Türkiye üniversite sistemi, doğduğundan bu yana, siyasi iktidarların karar alma, yürütme ve bunlar için gerekli toplumsal rıza süreçlerini yaratmada başvurduğu resmi organların başında gelmiştir. Üniversitenin ideolojik ve politik alana olan etkisi üniversitenin faaliyet alanı ile sınırlı kalmamıştır hiçbir zaman.
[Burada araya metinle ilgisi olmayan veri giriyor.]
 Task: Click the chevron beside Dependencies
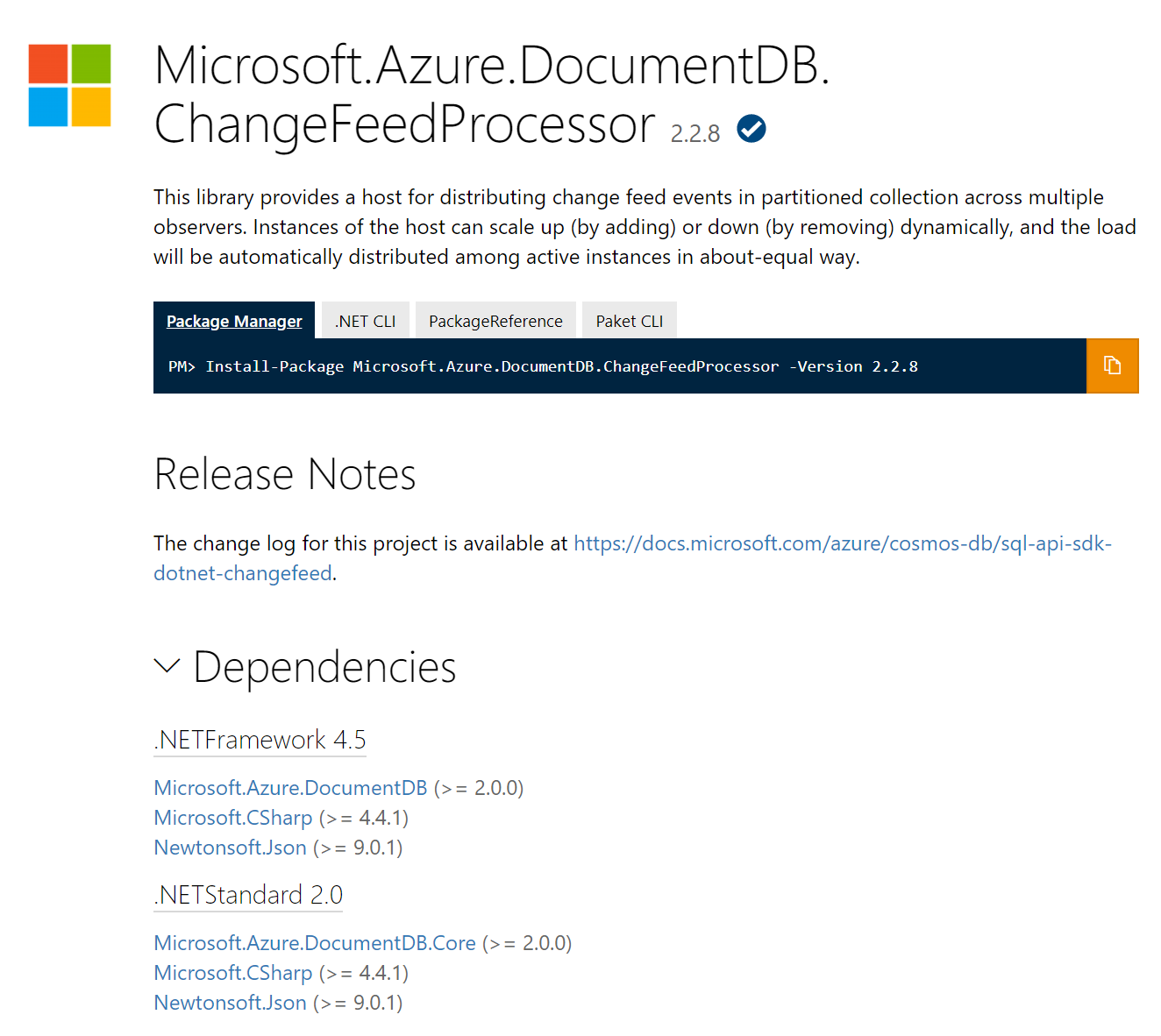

Üniversite, ülkede yaşanan tüm kapışmaların en ileriden yaşandığı alan olarak varlığını sürdürürken, bir taraftan da, bu kapışmanın tarafları olanlara da kadrolar yetiştirerek, bu alandaki devamlılığı da sağlamıştır. 12 Eylül darbesinden bu yana burjuvazinin en çok saldırdığı ve en gerici kesimlerinin kalıcılığının sağlanması için özel politikaların da üretildiği kurumlardan biri, yine üniversite olmuştur.
ÜNİVERSİTENİN YÖK OLUŞU
Türkiye’de 12 Eylül askeri darbesi, üniversiteler bakımından, 12 Mart rejiminin bir devamı ve tamamlayıcısı olarak, YÖK’ü ve adeta kendi ismiyle de anılan üniversitelerde “YÖK sistemi”ni yarattı. Aradan geçen onca yıla rağmen, bu özelliğini yitirmek şöyle dursun, her geçen gün kendisini ve baskısını daha fazla hissettirdi. YÖK düzeninin en büyük yıkımlarını yine üniversiteliler yaşadı. 12 Eylül darbesi ile birlikte, üniversiteler, askeri operasyonlarla işgal edildi, karakollara çevrildi. Toplu gözaltılar, tutuklamalar ve soruşturmalarla binlerce öğrenci üniversiteden uzaklaştırıldı. 1981’de YÖK’ün kurulması ile birlikte, üniversitelerdeki baskı ve zor rejimi kurumsallaştırıldı. Tüzükler, genelgeler ve disiplin yönetmelikleriyle üniversite yaşamı tamamen abluka altına alındı. Tek tip öğrenci yaratmak amacıyla hazırlanan kılık- kıyafet yönetmeliklerinden, resmi ideolojinin aktarıldığı ders müfredatlarına, örgütlenme ve ifade özgürlüklerini engelleyen, üniversitelilerin her türlü etkinliğini “suç” kapsamına sokan disiplin yönetmeliklerinden, öğrencileri eleme mantığıyla hazırlanan sınav sistemlerine kadar, bilimdışı tüm uygulamalar, “zor” yöntemleri eşliğinde yaşama geçirildi. YÖK yönetimi altındaki üniversitelerde; yıllar boyunca süren mücadelelerle kazanılmış tüm hak ve özgürlükler yok edilirken, üniversitelerin kurumsal işleyişinde az da olsa üniversite bileşenlerinin yönetime katılmasını sağlayan tüm organları dağıtıldı ve üniversitede emir-komuta zinciri yaratıldı. Seçme ve seçilme yönteminin yerine, atanma yöntemi getirildi. Bürokratik denetim ağları ve baskı mekanizmaları ile “üniversitenin özerkliği” anlayışı tam olarak ortadan kaldırılırken; üniversite bileşenlerine, alınan en yaşamsal kararlarda dahi söz hakkı verilmeyen bir yönetim anlayışı üniversiteye yerleştirildi. Üniversitenin yönetiminde üniversite bileşenlerinin dahi görüşleri, talepleri dikkate alınmazken, halkın ihtiyaçlarının görmezden gelineceği açıktı; böyle de oldu. YÖK yönetimi altında üniversiteler, halkın sorunlarına her geçen gün daha fazla duyarsızlaştırıldı. Eşitlik, özerklik, demokrasi, katılım kavramları üniversite dağarcığından çıkarılmaya çalışıldı.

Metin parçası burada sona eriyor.